Spine snapped like a twig, innards thrust backwards and jaw crushed, Scott Packer fell again. Before opening his eyes, this time he let his mind wander a while. Wet grit between his toes, cold clumps of itch stuck to the little hairs on his petite legs. Huge, encumbersome coat of irritating tweed that half-clung to his wet thighs and the crash of a thousand rain droplets on a tin roof. Scott Packer, aged 4, was by the seaside, tunnelling his way through a wonderland of packed sand walls of a labyrinthine nature. After working for hours, the small, small boy swimming in tweed decided he was finished and that he had indeed, built himself in. Great. How was he ever to find the girl and finish his novel now? With a sigh, he called to his Nan, whom he was unable to see over the walls of his sandy prison. Ducking under solid archways and pattering through passages, Scott Packer lost orientation and forgot his way out. Was it- Leftways? Rightways? Slantways? The labyrinth had enveloped him and sucked him into its depths but he kept on running and he never looked back.

Then he reached a sandy bench. Instead of sitting to catch his breath, Scott Packer decided to use it as a leg up- where he pulled his arms up to rest on the beach’s ground level.

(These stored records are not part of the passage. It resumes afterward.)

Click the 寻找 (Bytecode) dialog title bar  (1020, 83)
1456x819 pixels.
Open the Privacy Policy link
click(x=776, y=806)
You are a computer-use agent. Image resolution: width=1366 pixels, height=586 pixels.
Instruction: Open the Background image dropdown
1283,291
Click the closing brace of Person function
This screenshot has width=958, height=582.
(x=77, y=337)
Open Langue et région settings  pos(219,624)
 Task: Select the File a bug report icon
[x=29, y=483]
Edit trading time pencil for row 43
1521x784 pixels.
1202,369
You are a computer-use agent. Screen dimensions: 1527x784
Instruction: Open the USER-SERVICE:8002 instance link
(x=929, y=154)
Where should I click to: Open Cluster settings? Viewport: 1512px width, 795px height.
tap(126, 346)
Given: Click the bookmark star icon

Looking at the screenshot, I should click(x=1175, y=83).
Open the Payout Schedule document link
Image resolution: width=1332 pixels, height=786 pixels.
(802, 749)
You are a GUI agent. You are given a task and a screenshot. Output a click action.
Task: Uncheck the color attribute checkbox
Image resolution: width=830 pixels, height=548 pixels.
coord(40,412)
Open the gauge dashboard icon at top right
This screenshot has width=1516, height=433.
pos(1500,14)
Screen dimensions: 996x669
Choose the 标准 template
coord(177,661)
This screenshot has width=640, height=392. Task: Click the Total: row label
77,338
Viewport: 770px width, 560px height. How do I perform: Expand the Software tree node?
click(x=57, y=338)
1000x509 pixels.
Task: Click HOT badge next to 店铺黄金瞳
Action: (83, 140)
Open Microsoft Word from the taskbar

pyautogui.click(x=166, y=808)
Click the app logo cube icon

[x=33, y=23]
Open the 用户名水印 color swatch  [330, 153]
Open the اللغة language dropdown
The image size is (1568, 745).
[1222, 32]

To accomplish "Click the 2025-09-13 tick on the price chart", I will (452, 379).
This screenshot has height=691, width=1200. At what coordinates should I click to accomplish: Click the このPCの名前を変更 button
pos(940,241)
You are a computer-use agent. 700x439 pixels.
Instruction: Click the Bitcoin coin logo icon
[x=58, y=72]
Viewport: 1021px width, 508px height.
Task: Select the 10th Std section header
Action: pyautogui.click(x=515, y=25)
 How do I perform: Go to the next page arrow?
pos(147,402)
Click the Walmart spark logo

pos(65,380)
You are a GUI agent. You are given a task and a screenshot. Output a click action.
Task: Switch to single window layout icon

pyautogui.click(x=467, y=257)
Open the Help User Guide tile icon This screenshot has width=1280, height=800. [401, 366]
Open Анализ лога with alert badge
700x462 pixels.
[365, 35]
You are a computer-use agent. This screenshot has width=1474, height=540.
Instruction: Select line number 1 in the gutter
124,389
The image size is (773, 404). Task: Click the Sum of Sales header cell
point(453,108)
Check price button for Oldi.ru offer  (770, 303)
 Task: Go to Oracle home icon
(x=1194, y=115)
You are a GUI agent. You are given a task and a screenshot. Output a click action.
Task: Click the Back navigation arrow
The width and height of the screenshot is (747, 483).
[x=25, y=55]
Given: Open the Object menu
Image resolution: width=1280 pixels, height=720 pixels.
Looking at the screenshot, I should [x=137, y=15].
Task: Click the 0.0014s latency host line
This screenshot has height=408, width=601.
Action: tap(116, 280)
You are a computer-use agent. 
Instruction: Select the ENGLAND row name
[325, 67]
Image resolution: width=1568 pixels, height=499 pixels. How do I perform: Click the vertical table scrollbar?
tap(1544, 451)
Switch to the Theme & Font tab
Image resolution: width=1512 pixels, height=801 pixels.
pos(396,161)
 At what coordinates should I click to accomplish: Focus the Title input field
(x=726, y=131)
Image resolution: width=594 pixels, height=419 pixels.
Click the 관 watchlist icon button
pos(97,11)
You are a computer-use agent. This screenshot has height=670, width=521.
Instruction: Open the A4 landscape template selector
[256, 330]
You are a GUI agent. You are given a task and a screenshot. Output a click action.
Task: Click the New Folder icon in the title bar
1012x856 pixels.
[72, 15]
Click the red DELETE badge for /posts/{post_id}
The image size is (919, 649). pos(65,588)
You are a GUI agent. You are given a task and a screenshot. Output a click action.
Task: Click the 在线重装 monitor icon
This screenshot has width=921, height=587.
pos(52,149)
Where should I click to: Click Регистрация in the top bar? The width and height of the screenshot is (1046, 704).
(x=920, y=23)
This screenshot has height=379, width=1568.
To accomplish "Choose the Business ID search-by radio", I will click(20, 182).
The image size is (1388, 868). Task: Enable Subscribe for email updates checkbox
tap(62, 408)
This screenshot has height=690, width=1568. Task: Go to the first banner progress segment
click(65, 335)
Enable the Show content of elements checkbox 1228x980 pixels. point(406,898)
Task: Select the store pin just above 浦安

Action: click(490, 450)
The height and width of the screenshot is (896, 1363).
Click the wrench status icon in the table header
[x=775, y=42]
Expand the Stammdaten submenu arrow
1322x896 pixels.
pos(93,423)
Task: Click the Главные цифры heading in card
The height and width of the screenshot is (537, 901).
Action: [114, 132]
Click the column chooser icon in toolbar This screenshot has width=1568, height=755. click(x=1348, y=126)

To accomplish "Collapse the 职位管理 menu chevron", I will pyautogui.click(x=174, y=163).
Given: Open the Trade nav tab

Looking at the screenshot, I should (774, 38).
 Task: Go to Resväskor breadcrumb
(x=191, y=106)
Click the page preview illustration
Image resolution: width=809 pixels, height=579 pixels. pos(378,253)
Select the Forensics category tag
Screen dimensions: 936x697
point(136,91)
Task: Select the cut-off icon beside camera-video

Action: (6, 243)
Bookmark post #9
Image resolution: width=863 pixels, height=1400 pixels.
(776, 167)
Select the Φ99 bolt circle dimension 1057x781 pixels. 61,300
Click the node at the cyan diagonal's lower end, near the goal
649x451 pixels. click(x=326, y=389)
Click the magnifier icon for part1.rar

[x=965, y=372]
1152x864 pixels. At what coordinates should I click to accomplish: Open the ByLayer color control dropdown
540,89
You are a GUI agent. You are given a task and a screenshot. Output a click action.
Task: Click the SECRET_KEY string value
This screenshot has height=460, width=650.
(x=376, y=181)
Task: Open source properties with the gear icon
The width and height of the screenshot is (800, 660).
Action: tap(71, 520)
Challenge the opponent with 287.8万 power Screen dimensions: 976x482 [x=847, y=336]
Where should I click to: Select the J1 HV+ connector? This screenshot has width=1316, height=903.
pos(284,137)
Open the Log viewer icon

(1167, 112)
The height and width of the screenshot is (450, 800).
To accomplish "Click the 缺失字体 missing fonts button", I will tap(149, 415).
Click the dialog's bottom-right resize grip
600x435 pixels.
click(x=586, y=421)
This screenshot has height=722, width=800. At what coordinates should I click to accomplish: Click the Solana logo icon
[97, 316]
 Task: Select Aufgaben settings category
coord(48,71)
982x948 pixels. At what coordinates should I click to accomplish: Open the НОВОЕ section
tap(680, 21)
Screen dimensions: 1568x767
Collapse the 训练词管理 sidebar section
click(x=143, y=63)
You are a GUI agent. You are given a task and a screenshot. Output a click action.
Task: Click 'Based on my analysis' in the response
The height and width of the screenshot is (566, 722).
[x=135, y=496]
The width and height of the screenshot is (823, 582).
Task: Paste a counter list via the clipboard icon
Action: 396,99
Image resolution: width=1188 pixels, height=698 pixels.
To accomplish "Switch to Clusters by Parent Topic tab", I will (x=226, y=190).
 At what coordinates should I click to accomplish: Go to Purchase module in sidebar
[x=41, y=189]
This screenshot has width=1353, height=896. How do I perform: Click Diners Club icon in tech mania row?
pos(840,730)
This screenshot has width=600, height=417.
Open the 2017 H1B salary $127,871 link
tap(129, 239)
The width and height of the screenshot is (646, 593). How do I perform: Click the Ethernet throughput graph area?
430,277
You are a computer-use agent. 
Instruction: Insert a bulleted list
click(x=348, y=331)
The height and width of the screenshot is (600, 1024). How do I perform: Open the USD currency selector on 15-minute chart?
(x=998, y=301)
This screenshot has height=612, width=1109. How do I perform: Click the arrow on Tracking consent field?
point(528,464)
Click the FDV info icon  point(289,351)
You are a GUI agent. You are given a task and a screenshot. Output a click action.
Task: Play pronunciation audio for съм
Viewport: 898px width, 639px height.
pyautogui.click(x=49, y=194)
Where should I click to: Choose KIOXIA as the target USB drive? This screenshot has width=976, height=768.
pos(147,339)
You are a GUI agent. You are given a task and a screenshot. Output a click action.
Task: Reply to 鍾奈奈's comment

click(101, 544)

Looking to his right- he saw Nan, asleep under a beach umbrella. To his left- a maze of rock pools, stagnantly and curiously hiding other worlds to explore. Later. He looked forward to the endless sea, then to the end of the world- where the sea dropped off the planet as it met the sky. The greying monster reared up, frothing white at the mouth, then crashed just short of his sand castle and labyrinth- which was being inspected by a small girl. Spotting her, Scott Packer delved into his tweed coat pocket to fill in the very last few pages of the second notepad that he had- his  novel was nearly finished. She walked over to him, peered into the pit and crinkled her freckled nose. Gasping, he looked down to scrawl in his notepad and note that she was biting her lip. But his eyes only made it to her ankles at eye level- there, was a temporary tattoo of this à , furrowing his brow, Scott Packer’s eyes flicked up to hers and she squinted at him for a second.

And she turned on heel and skipped away. His ideal had eluded him once more.

Scott Packer was left with two blank pages and no ending to his novel of life.

And that is my tale of how Scott Packer’s time travelling world ended, not with a bang, but a whimper.